2.3. Named Entity Recognition Model Using Conditional Random Field

The model has been developed to tag the names of proteins after they have been extracted from positive sentences that describe the relationships between proteins.

Entity Tagging

After text pre-processing for the two datasets (Aimed/Bioinfer) and using the letters (P) and (O) to label the protein names and other words, respectively, the dataset is used to train the model using the sklearn-CRFSuite library in Python (version 3.8) [35]. Conditional random field (CRF) is a statistical probabilistic modelling method used for structured prediction. Because it is only two labels, the NER-CRF model would perform better than utilizing neural network (NN) models [36]. The output of the trained model is a tagging tool to search and recognize the protein names in the sentences.

2.4. Relation Extraction

Following the selection of sentences containing relationships between proteins using the sentence classification model and the tagging of proteins names using the NER-CRF model, the shortest dependency path model in spaCy was then employed to extract the shortest path between the names of the proteins in the selected positive sentences. Interaction sentences in PPI are composed of nouns and verbs. The verbs are almost always the focal point of all sentences. Dependency parsing illustrates the sentences as trees and recognizes and labels the center of the sentences as the ROOT of the tree, which is usually reflected in the verbs. The dependency labels for the remaining words are assigned by the spaCy shortest dependency path model based on the syntactic structure of the sentence (Figure 4).

It is necessary to transform each sentence’s syntactic structure into a graph representation, which is performed using the networkx module in Python [37], in order to find the shortest path between two protein names.

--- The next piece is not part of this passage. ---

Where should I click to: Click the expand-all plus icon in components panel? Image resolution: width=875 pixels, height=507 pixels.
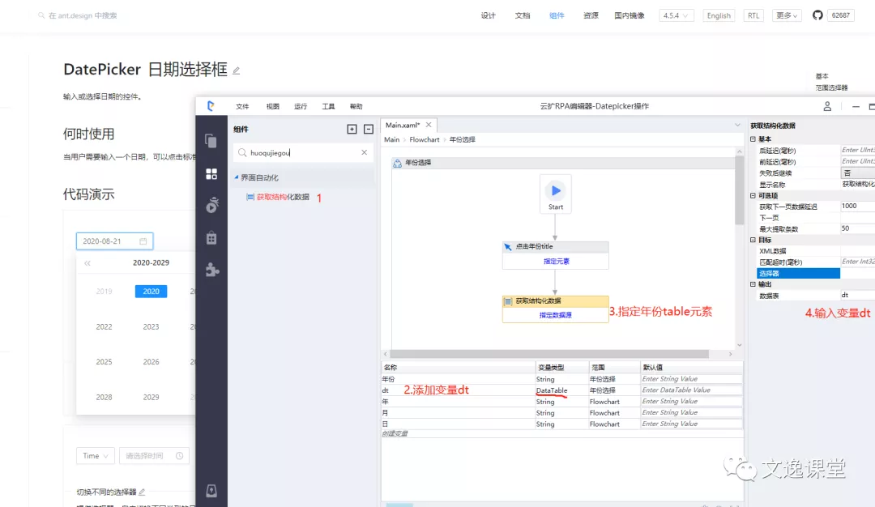pos(352,129)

For example, the sentence “Mechanistically INTS6 increased WIF-1 expression and then inhibited the Wnt/beta-catenin signaling pathway” has three tagged protein names: INTS6, WIF1, and Wnt/beta-catenin. There are a definite number of relations that can be extracted based on the number of protein names present, and in the example given in the preceding line, there are three relations that can be extracted (Figure 4). Having collected the phrases with the shortest dependency paths, the dependency labels were examined and investigated in order to identify a common pattern that could be used to extract the accurate relationship. The first protein name dependency label is usually subj, and the second protein name dependency label is usually obj. Discovering the range of dependency labels in which the relation words should be placed was the difficult part of the task. Usually, the ROOT dependency label (the verb in the middle of the sentence) defines the relation word, but in some shortest dependency path sentences, the ROOT dependency label in conjugation with the amod or dep dependency label is found to explain the relation words even more clearly. Other dependency labels were discovered to describe the relationships in the sentences, and these were taken into consideration as well. The pattern was defined, and the relationship was extracted using the spaCy shortest dependency path model and matcher library.

3. Results

The approach developed in this paper to extract PPI networks from biomedical publications involves text dataset preparation, sentence classification model generation, named entity recognition model creation, and relation extraction. In Section 3, each of the preceding approaches and the features employed in each method, as well as their impact on the models’ performance, are described. In addition, the performance of the methods developed in this study is compared with other previous state-of-the-art approaches to demonstrate one of the strengths of the proposed model.

3.1. Data Preparation

Two datasets were prepared to train the NLP models. For the sentence’s classification model, AImed and Bioinfer corpora were used and processed. The processing includes joining all of the sentences from the two corpora, multiword tokenization, and changing the protein names in sentences, as well as labelling positive sentences with 1 and negative sentences with 0. The number of positive (sentences contain relationships between the proteins) and negative (sentences do not contain relationships between the proteins) in the AIMed/BioInfer PPI dataset are 3067 total sentences, 1267 total positive sentences, and 1800 total negative sentences.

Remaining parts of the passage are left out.